While the developers haven’t determined what the apartments will rent for yet, I wouldn’t be surprised if they priced some of the units within reach of those with more modest incomes. The Bridge at Race followed the spirit of the city’s affordable-housing incentives, gaining height and density bonuses for making 10 percent of its units affordable, and D3 also has to its credit two social-impact adaptive-reuse developments near this one. One, Oxford Mills, was aimed at teachers, and the more recent one, Huntingdon Mills, aims to offer social-services professionals affordable living spaces.
You will be able to drop seven figures on a Northbank unit if you load the top-of-the-line model with all the bells and whistles, but D3 and Concordia have their sights set on the broad middle of the market and have priced the townhouses and duplexes accordingly. In fact, some of the amenities offered in the pricier units are often not found at those price points. Like an elevator in a townhouse priced in the $800,000s. The partnership learned from their Manayunk project that buyers of the less-expensive units opted to have elevators put in them by a 90-percent margin.
“From a cost standpoint, it’s a $30,000 to $40,000 upgrade,” says Hill. “However, if you roll that into your mortgage, it’s not that much from a monthly standpoint.” As the developers see it, there’s a demand for moderately priced elevator townhouses that no one is filling right now, and they’re filling it.
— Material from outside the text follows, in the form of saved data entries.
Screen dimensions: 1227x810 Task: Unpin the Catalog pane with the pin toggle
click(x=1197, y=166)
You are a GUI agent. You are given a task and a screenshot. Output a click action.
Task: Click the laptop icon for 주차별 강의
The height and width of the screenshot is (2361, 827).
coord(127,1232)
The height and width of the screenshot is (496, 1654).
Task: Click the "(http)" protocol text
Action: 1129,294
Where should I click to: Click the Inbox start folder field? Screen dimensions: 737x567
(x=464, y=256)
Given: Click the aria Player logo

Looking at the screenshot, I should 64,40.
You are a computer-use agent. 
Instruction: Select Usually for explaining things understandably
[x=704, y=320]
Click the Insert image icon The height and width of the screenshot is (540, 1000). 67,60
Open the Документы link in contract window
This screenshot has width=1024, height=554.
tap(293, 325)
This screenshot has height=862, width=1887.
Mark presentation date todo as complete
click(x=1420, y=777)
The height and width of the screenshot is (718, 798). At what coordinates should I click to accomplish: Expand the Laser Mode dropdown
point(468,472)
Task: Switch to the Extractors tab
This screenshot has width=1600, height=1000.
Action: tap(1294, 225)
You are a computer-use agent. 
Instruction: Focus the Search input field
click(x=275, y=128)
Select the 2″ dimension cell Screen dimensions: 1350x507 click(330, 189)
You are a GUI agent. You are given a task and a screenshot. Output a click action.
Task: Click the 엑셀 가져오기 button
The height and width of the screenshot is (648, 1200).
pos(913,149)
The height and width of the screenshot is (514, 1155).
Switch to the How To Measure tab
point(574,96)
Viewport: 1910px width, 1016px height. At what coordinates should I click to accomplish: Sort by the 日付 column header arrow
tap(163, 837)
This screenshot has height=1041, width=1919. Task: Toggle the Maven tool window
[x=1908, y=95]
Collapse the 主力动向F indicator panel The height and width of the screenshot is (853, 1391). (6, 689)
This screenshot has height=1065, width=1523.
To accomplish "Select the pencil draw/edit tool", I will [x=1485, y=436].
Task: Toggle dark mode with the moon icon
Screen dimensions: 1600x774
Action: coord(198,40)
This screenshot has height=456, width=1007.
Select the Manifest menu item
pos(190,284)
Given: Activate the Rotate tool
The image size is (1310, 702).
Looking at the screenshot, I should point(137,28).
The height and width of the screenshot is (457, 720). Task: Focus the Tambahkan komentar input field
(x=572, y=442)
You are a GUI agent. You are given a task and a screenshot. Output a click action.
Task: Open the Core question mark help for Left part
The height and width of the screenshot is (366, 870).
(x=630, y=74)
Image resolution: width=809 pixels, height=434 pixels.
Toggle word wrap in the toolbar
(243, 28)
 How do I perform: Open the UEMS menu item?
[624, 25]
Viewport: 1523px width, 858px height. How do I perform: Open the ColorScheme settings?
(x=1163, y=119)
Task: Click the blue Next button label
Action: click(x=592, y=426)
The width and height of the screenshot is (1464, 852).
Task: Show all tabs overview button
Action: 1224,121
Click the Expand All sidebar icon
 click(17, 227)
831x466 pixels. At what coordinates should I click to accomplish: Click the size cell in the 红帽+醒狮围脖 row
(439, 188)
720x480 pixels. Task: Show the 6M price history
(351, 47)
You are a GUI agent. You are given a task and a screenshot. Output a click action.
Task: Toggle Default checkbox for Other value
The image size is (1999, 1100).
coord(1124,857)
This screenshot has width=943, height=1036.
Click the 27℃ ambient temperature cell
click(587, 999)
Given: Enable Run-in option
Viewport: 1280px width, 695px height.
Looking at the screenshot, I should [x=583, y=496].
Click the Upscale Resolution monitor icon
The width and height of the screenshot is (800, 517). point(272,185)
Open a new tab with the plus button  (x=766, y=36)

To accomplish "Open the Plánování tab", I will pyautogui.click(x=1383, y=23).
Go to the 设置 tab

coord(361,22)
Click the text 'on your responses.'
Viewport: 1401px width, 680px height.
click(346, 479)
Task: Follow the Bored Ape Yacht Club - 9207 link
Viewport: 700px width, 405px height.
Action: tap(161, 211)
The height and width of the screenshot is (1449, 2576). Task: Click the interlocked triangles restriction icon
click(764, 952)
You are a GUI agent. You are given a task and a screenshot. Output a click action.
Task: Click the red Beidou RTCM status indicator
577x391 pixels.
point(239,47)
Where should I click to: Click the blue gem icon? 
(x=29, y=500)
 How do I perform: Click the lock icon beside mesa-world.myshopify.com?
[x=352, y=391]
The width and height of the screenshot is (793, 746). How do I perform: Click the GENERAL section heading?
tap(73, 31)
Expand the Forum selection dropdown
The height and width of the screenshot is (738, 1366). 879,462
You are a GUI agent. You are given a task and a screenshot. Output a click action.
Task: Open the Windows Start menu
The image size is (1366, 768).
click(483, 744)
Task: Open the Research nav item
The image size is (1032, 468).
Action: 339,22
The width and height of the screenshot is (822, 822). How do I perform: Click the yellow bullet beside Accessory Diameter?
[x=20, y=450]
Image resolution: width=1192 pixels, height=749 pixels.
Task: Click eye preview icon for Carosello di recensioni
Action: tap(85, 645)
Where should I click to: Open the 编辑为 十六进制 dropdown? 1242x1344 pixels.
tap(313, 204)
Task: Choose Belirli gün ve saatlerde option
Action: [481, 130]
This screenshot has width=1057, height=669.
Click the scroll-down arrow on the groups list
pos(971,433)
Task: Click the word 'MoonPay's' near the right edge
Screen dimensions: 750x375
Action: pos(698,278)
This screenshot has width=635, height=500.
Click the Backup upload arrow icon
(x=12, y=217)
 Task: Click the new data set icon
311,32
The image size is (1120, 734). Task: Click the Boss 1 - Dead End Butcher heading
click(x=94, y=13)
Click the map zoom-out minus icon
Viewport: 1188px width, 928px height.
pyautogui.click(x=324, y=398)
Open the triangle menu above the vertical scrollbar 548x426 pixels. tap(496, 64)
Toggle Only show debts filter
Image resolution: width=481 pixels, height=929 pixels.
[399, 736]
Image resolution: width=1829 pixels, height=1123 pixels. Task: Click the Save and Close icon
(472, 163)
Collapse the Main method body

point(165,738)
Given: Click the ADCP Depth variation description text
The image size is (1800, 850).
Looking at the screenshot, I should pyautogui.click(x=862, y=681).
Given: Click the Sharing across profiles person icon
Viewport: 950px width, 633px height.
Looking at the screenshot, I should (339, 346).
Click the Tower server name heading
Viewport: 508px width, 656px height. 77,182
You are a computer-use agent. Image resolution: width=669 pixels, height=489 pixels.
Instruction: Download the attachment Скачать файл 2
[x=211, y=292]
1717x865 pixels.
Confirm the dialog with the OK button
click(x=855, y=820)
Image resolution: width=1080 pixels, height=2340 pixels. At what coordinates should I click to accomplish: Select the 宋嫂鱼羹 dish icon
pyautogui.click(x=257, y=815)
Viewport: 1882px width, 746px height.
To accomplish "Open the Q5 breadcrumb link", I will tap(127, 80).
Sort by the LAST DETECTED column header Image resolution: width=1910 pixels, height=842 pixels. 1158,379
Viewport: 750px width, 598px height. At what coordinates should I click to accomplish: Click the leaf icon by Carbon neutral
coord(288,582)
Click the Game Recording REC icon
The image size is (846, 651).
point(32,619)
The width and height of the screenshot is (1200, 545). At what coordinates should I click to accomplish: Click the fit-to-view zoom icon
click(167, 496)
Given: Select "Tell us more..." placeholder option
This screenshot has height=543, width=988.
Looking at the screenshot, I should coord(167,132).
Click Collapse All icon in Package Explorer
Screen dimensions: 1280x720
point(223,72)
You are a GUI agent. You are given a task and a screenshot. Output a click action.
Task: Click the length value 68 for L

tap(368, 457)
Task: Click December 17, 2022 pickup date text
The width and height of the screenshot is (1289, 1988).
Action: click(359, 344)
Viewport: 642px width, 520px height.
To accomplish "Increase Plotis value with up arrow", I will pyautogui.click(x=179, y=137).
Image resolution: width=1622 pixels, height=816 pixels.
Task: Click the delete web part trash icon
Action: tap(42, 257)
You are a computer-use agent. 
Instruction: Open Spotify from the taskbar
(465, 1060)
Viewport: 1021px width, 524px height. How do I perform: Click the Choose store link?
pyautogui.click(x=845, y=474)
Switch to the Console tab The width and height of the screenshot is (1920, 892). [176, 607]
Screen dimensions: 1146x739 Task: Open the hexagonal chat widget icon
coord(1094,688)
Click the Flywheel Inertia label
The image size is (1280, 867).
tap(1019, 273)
The sales center, located right on the riverbank, opened Oct. 15th, and even though no actual units will be available to tour for a while, people can get an idea of what they will offer by visiting the center, and they can get an even better idea of what the finished product will look like by going on a virtual reality tour of the site and a model home when they visit. The first units should be ready for move-in next spring.
Northbank by the Numbers
Address: 2001 Beach St., Philadelphia, Pa. 19125
Number of units: 900 total: 246 single-family townhouses ranging in size from 1,881 to 3,844 square feet, in five configurations; 104 duplex townhouse condominums and 550 one- and two-bedroom rental apartments.
Parking: All the single-family townhouses have either one- or two-car garages. Parking figures for the duplexes and apartments not yet available.
Townhouse sizes and prices: The single-family townhouses come in five basic floorplans.
- 70 “Anderson” models have two or three bedrooms, two or three full and one half baths, one-car garages and 1,881 square feet of space; prices start in the mid-$400,000s.
- 50 ”Brooks” models have three or four bedrooms, two or three full and one half baths, one-car garages and 2,408 square feet of space; prices start in the high $500,000s.
- 40 “Commodore” units have three or four bedrooms, three or four full and one half baths, two-car garages and 2,629 square feet of space; prices start in the low $700,000s.
- 24 “Davis” units have four or five bedrooms, three or four full and one half baths, two-car garages and 2,932 square feet of space; prices start in the mid-$800,000s.
- 57 “Essex” units have four or five bedrooms, three or four full and one half baths, two-car garages, standard elevators and 3,844 square feet of space; prices start in the high $800,000s.
Duplex townhouse sizes and prices not yet available.
Apartment sizes, rents and pet policy: Not yet available.
Updated Oct. 21st, 1:08 p.m., to correct the email address.